Last spring, she found herself on the international modelling stage. She moved around Paris, living in sumptuous apartments, partying with Hollywood's erotic photographer Ellen Von Unwerth and walking her debut Haute Couture Week for Eric Tibusch. HCW is high fashion's flagship event, for which "nothing can prepare you". However, Faye's exhausting schedule eventually took its toll. "I worked back-to-back for 40 days straight. I can't explain how exhausting that is. I had a breakdown after about 30 days. I just started crying one day."

In the week we did the interview, she had dinner with Karen Millen and Edel O'Meara, did three shoots for German Grazia magazine, and flew back and forth between Paris and London.

Her profile has skyrocketed since, on the advice of her agent, she set up a Facebook fan page and blog,, which at the time of writing boasts 152,624 followers -- more than any Irish blogger.

Faye then moved to New York in September in time for Fashion Week.

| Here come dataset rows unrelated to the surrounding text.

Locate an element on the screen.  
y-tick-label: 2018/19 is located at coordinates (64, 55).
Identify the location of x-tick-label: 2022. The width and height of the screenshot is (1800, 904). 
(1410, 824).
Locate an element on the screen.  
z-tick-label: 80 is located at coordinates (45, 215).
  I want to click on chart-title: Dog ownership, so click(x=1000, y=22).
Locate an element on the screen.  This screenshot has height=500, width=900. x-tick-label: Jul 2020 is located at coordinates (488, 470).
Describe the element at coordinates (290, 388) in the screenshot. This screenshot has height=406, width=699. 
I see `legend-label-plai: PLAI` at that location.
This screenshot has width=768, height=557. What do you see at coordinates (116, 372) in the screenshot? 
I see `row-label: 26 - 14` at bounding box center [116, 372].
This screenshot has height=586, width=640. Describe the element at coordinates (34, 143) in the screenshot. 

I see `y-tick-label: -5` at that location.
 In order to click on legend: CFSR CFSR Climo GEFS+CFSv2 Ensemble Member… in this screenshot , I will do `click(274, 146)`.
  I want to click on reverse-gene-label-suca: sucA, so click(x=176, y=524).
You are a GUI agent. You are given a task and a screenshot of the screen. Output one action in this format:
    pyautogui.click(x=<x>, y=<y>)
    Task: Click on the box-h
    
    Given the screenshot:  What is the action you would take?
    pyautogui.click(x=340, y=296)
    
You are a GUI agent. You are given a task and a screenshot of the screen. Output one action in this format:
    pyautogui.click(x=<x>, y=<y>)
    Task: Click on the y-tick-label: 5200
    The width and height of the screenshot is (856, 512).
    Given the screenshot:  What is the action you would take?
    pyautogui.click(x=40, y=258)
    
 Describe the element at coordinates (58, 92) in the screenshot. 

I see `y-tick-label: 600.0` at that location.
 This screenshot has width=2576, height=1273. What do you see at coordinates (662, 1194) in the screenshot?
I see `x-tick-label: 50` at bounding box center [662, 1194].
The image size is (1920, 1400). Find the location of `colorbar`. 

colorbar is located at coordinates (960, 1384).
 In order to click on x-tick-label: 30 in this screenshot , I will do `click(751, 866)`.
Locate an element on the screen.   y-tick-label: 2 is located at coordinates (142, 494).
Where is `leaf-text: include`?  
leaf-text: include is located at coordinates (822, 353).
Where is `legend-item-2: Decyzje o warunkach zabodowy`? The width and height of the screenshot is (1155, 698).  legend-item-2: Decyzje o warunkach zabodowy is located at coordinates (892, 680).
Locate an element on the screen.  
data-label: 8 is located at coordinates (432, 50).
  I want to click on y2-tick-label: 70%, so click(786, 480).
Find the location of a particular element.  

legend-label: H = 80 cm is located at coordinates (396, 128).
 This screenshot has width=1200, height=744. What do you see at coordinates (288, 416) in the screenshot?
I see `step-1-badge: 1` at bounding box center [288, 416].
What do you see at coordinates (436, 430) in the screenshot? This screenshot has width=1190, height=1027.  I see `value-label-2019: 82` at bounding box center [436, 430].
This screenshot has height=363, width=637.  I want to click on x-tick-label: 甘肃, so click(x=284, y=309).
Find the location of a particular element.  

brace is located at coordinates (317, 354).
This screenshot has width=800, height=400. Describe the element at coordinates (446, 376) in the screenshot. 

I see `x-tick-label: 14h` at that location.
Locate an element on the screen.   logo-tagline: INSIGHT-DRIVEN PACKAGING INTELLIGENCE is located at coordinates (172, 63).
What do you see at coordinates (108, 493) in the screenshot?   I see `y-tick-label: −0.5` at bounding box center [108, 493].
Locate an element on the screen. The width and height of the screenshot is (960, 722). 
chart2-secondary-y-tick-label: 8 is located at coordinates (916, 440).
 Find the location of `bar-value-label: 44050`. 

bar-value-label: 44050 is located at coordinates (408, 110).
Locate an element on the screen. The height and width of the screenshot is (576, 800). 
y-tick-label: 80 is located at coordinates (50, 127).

She landed shows for the two weeks through her prestigious agents MC2, who have groomed Claudia Schiffer, Kate Moss and Gisele Bundchen, among other icons.

When she returned for London Fashion Week in September, she strode the runways for Swedish designer Simon Ekrelius and for Tata-Naka -- the Georgian twins who designed clothes for iconic TV series Sex and the City. She's just been immortalised in fibreglass as a Rootstein Mannequin -- a clothing doll in her image, used for display in top department stores.

Was it spooky to see a replica of her anatomy? "Spooky for sure," Faye admits. "You never get to see your bottom and you shouldn't -- well, I shouldn't."

Ciarán Sweeney describes her as "a joy to watch" and as having "an eccentric, Merchant Ivory quality".

"She's very adaptable and can go from edgy young designer to very commercial to classic effortlessly," says Sweeney.

When asked if she's had to undergo a punishing weight-loss regime, Faye credits her good genes and says, "I'm pretty lucky I don't have to be hugely conscious of what I eat.

"That said, I do Bikram yoga at least five days a week and generally stick to a lot of fruit and veg."

Faye says her manifesto is, put simply, to "restore high fashion". For this reason, Faye uses her blog to buttonhole new trends and promote young designers and photographers, particularly Irish ones.

So what does the future hold for Faye? "I don't have a Plan B and I'd be lying if I said I did," she says.